**WORK ITEM A:**
According to the breakout board description, what voltage regulator does the carrier board include?
**WORK ITEM B:**
Copy everything in the breakout board description from "This board is" down to "the product picture.".

TEXT SECTION section start

This board is a compact (0.5″ × 0.8″) breakout board for ST’s LSM303DLHC 3-axis accelerometer and 3-axis magnetometer; we therefore recommend careful reading of the LSM303DLHC datasheet (629k pdf) before using this product. The LSM303DLHC is a great IC, but its small package makes it difficult for the typical student or hobbyist to use. It also operates at voltages below 3.6 V, which can make interfacing difficult for microcontrollers operating at 5 V. This carrier board addresses these issues by incorporating additional electronics, including a 3.3 V voltage regulator and level-shifting circuits, while keeping the overall size as compact as possible. The board ships fully populated with its SMD components, including the LSM303DLHC, as shown in the product picture.

TEXT SECTION section end
PROVIDED MATERIAL section start

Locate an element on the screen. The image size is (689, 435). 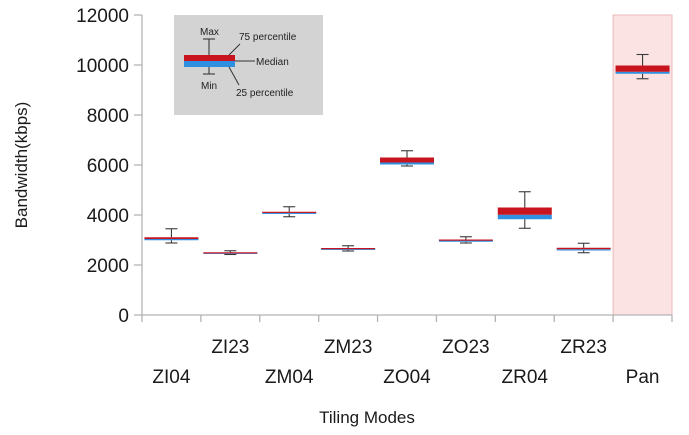
box-plot-zi23 is located at coordinates (230, 253).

PROVIDED MATERIAL section end

**TASK RESULT A:**
A 3.3 V voltage regulator.

**TASK RESULT B:**
This board is a compact (0.5″ × 0.8″) breakout board for ST’s LSM303DLHC 3-axis accelerometer and 3-axis magnetometer; we therefore recommend careful reading of the LSM303DLHC datasheet (629k pdf) before using this product. The LSM303DLHC is a great IC, but its small package makes it difficult for the typical student or hobbyist to use. It also operates at voltages below 3.6 V, which can make interfacing difficult for microcontrollers operating at 5 V. This carrier board addresses these issues by incorporating additional electronics, including a 3.3 V voltage regulator and level-shifting circuits, while keeping the overall size as compact as possible. The board ships fully populated with its SMD components, including the LSM303DLHC, as shown in the product picture.